This was the third vibraphone solo of 2023, and the second to be inspired by Chinese literature. The title refers to a poem by Su Dongpo (Su Shi), one of the most famous Chinese intellectuals from the Song dynasty period. It's a melancholic poem from a difficult time in Su Dongpo's life; the title can be translated as "Setting Off Early on the Huai River", and the poem itself reads roughly as:
Thin crescent moon, slanted clouds, the sad sound of conches at dawn
A soft wind blows, the water is bluish-green like the scales of a fish.
My life is destined to end while traveling on rivers and lakes,
For ten times already I have gone up and down the Huai River.

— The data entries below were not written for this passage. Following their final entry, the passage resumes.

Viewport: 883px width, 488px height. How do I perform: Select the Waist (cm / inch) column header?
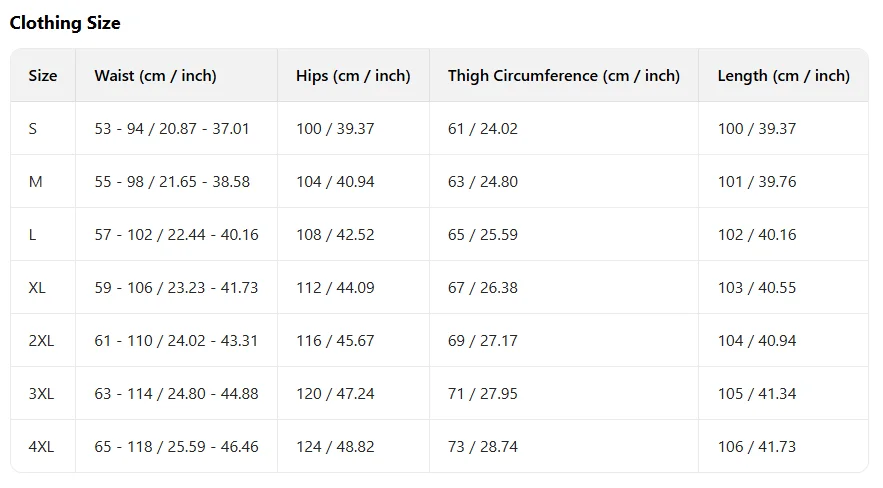(155, 76)
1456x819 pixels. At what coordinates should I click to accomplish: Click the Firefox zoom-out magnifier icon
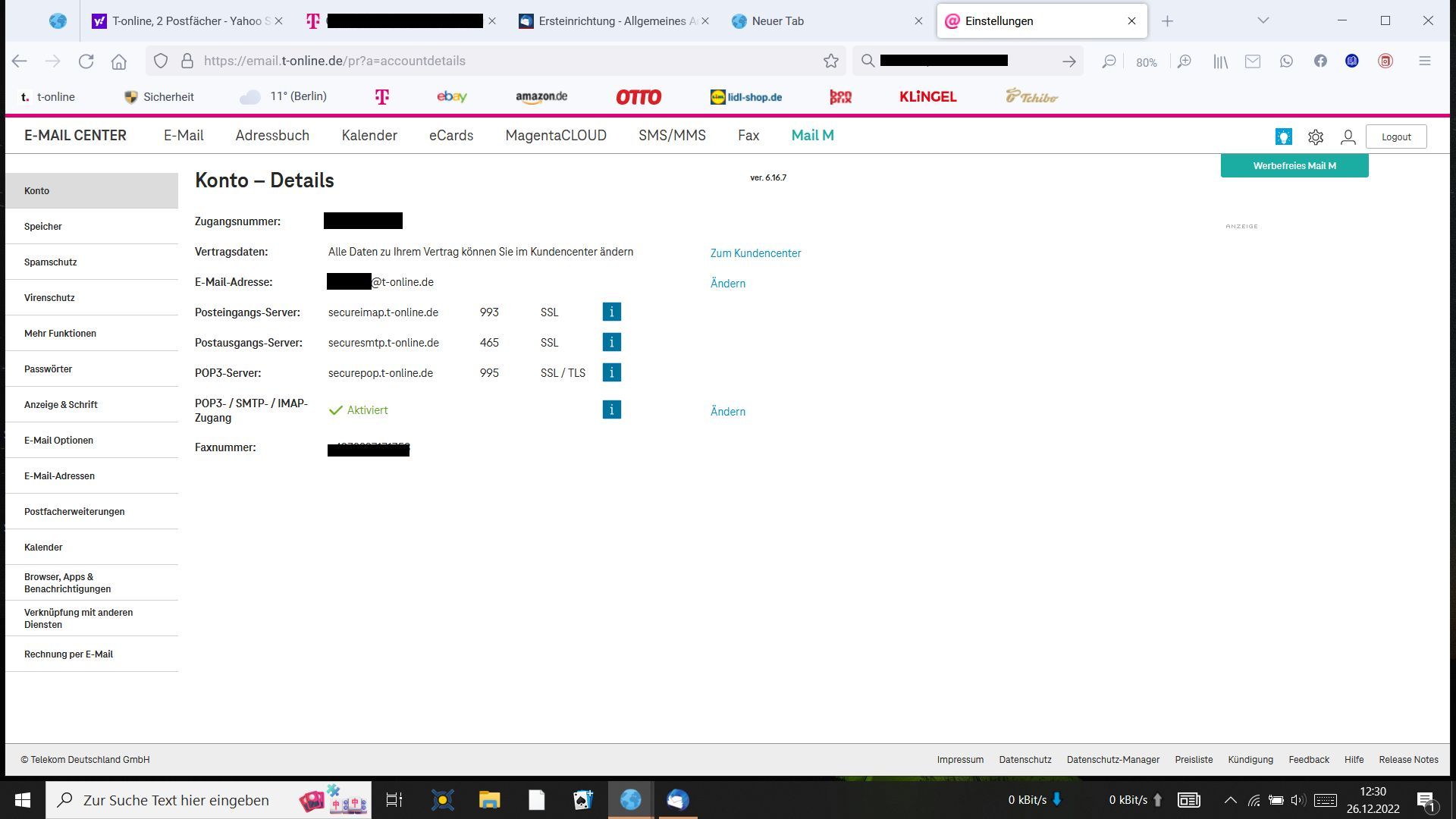pyautogui.click(x=1109, y=61)
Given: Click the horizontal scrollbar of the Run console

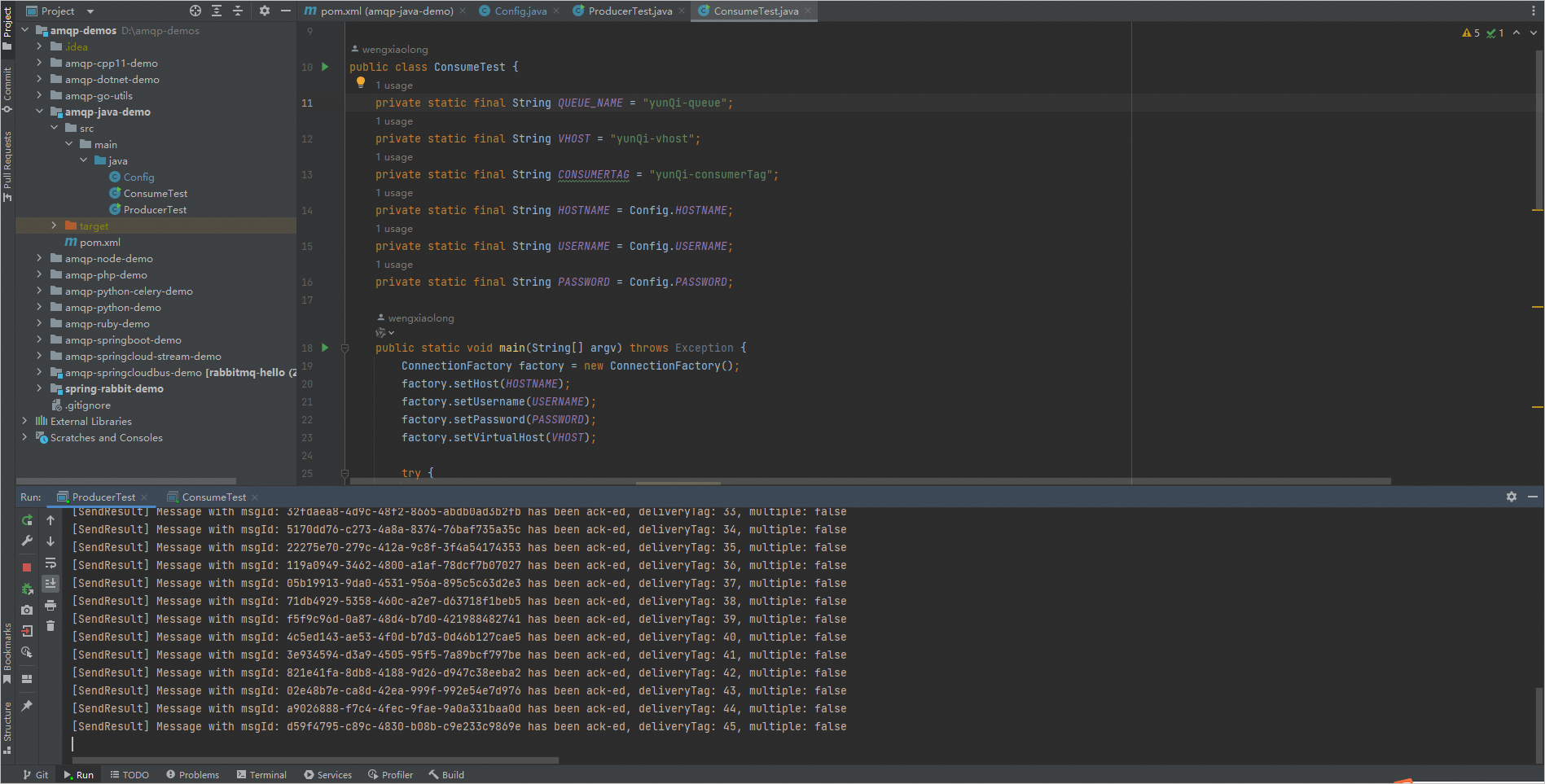Looking at the screenshot, I should (315, 760).
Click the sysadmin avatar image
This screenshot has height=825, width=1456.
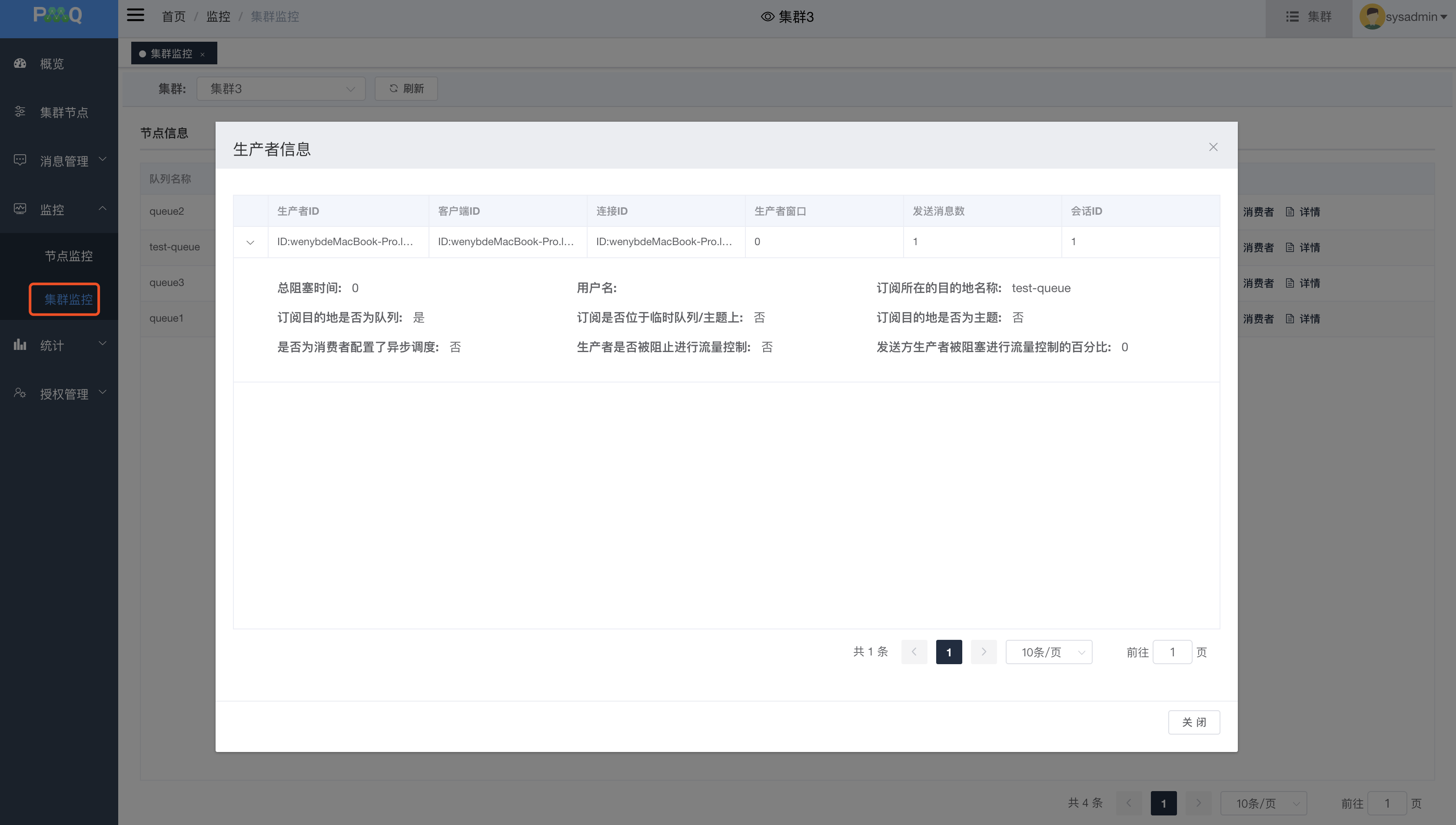1372,17
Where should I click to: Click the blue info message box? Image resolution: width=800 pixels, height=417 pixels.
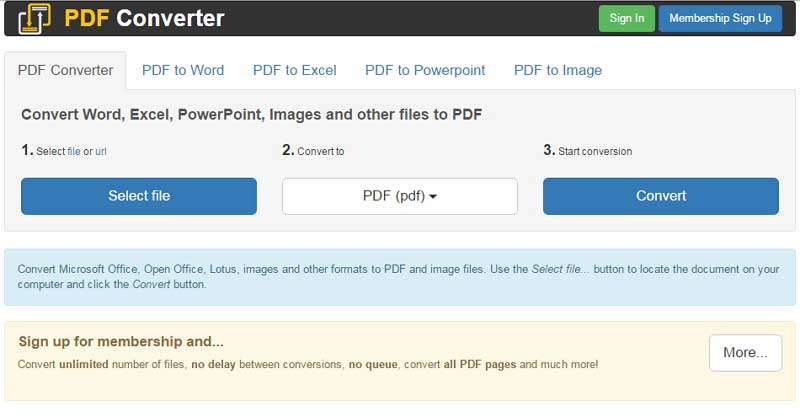[400, 277]
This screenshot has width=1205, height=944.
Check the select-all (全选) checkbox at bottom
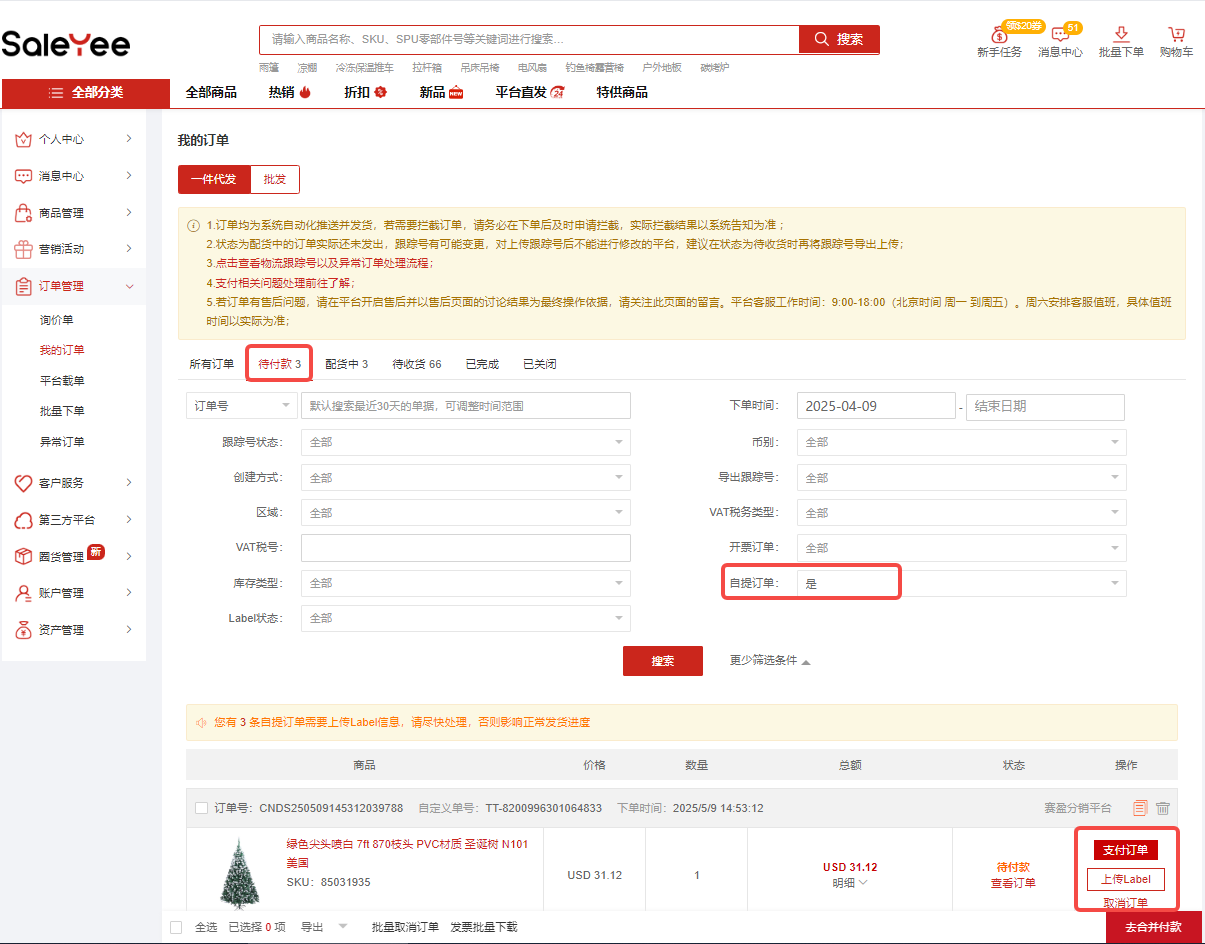point(177,927)
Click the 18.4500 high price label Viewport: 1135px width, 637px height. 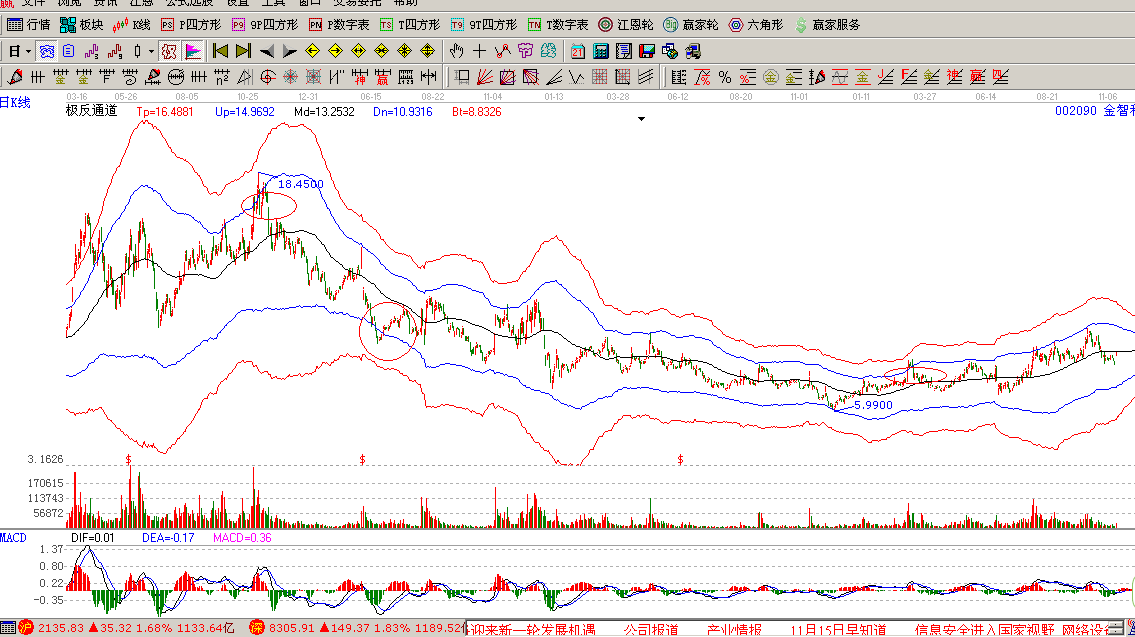[x=300, y=184]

The music is a sequence of several melodies, repeated several times, gradually submerged as if in river water: first in ornaments, then in fast runs, then in silence. At the end, out of the silences a new type of texture appears, like an undercurrent, or the muddy bottom of the river. By the end of the piece, nothing remains of the original melodies but single-note echoes and nervous fifths and tremolos, the metaphorical water level still rising.
A simplified version of the same procedure was used in the next vibraphone solo, also inspired by Chinese poetry. An earlier piece, Freedom Street, uses the same logic, but realized using different means (and I would say with a more positive message).